6.2 Stem-Cement Interface

Another joint replacement zone prone to tribocorrosion is the stem-cement interface of cemented prostheses [80,81,82,83]. Under physiological loading, this interface experiences a low amplitude oscillatory micromotion. During relative sliding, hard radiopacifier particles (e.g., ZrO2) within the cement abrade the polished surface of the femoral stem and induce a tribocorrosive interaction. The effect is most pronounced for titanium alloy stems that experience larger flexural deflections and are more easily abraded than the stiffer and harder CoCr stems [84]. Fretting wear damage results in the formation of gaps/crevices between the cement mantle and the titanium stem leading to crevice corrosion of the metallic surface. Both the surface damage and the immunological reaction to released particles and ions compromise the stem stability and may lead to premature failure of the cemented joint prosthesis. Similarly to the taper junctions of modular implants, the low elastic modulus of titanium here is a drawback rather than an advantage. Flexural deflections of femoral stems lead to the cracking of the cement mantle and debonding at cement-stem interface, and both phenomena are much more pronounced for the low-stiffness titanium stems. These biomechanical and tribocorrosion problems make Ti alloy stems a much less popular option for cemented hip replacements. Although cemented Ti alloy stems are still available on the market, it is believed by many that the use of titanium stems in cemented THA should be abandoned [85].

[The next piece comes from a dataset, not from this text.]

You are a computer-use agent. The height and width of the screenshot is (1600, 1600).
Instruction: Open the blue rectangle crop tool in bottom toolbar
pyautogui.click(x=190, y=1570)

7 Tribocorrosion in Dental Implants

Despite high success rates, 5–11% of implant-supported dental restorations fail within 10–15 years and must be removed [86]. The dominant failure mode of dental implants is peri-implantitis (inflammation of tissues surrounding the implant) and the associated loss of supporting bone. Tribocorrosion at internal connections between the prosthesis parts (implant, abutment and crown) and at implant-bone interface is among the major contributors to peri-implantitis [87,88,89,90]. The implant and the abutment are made of titanium or titanium alloy, whereas the crown is usually made of porcelain or zirconia ceramic. Despite very precise machining, there always is a microgap between the implant and the prosthetic connector. During mastication, micromotion occurs at the implant-abutment and abutment-crown interface leading to fretting and crevice corrosion. The situation is obviously similar to mechanically assisted crevice corrosion at taper connections of total hip replacements. The released degradation products (metal ions and metal oxide particles) initiate inflammatory tissue response that can eventually result in peri-implant bone loss. Furthermore, material loss enlarges the microgap between the abutment and the implant allowing for rapid gap colonization by oral microorganisms and subsequent bacterial infection. The combined action of microbiological, mechanical and tribocorrosion factors promotes peri-implantitis and the associated bone loss eventually leading to implant failure.

8 Summary

With the growing demand for orthopaedic and dental implants and expectations of longer device lifetimes for the younger patients, wear and corrosion of articulating surfaces and modular junctions of these implantable devices are a prime concern. Aside from the patient's activity and physiological state, the biotribological performance of a prosthesis depends on the mechanical design and the materials used (metals, ceramics, polymers). Despite the substantial improvements achieved in both directions, the ultimate goal of total joint replacements—long-term pain-free function for the rest of the patient’s life—has not yet been achieved. Currently there are gaps in our understanding of biomechanics and wear behavior of medical implants. Closing these gaps will help guide future research in this field and improve the longevity of orthopaedic and dental implantable devices.